Records provided =>
++++++++++++++++++++

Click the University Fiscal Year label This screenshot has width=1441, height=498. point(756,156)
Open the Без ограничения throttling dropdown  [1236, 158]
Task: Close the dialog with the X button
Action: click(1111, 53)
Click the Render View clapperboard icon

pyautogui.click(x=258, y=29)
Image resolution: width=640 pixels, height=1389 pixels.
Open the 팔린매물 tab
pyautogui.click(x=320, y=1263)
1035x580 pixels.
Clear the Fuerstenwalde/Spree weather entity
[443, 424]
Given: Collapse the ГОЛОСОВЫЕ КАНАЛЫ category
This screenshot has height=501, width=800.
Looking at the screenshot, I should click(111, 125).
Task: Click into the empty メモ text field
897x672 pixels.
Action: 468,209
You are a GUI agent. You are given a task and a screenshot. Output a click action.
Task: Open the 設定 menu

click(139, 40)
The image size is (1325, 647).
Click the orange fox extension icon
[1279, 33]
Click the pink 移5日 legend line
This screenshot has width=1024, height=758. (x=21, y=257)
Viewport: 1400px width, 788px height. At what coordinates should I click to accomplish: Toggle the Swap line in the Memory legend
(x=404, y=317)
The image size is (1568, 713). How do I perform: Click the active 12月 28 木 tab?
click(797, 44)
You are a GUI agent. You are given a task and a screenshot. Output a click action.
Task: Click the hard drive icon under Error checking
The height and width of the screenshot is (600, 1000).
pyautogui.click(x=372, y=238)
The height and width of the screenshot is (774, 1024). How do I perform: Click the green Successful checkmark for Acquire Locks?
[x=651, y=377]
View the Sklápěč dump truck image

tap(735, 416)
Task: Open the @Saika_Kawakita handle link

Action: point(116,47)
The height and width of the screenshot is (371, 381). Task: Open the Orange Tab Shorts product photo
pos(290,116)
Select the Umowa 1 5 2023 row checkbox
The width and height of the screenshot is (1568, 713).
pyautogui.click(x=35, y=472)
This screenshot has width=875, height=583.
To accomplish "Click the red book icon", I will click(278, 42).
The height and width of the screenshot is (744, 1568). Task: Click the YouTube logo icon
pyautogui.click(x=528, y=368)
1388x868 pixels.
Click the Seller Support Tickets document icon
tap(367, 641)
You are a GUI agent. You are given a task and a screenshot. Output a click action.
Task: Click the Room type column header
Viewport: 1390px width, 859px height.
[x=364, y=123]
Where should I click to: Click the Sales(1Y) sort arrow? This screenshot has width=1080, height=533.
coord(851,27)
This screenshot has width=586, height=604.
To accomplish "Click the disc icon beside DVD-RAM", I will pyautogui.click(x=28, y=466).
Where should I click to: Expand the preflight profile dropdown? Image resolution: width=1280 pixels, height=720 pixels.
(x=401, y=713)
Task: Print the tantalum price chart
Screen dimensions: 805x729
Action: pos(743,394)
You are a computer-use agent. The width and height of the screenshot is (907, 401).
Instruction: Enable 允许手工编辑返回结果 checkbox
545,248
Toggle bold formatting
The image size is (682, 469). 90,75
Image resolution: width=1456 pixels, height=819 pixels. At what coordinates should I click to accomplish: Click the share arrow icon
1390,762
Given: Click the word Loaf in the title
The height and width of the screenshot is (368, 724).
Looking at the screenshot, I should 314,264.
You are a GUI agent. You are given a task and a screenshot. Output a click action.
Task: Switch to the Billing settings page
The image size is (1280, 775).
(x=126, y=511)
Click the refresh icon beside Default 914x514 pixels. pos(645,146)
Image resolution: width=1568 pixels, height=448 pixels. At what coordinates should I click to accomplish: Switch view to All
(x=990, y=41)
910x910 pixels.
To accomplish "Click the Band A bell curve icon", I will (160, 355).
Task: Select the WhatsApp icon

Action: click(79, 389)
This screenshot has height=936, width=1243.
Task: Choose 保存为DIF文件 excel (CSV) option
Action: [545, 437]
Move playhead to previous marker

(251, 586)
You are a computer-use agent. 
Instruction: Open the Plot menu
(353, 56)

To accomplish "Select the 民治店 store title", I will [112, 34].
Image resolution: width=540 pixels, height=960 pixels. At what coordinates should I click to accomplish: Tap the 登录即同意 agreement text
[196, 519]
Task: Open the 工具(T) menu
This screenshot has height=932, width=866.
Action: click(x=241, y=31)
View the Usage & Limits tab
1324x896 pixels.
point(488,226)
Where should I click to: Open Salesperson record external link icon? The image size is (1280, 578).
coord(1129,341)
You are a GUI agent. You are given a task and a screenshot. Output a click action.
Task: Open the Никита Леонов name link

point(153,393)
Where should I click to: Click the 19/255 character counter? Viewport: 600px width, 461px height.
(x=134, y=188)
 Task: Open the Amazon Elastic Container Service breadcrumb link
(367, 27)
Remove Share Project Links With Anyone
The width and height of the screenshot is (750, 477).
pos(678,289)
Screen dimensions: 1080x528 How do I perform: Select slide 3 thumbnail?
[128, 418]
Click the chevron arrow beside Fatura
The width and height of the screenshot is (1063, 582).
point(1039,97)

++++++++++++++++++++

Task to complete => From the listing above, pick out each line where the word "will" appears.

Response to the exercise =>
To accomplish "Click the red book icon", I will click(278, 42).
To accomplish "Click the disc icon beside DVD-RAM", I will pyautogui.click(x=28, y=466).
To accomplish "Click the Band A bell curve icon", I will (160, 355).
To accomplish "Select the 民治店 store title", I will [112, 34].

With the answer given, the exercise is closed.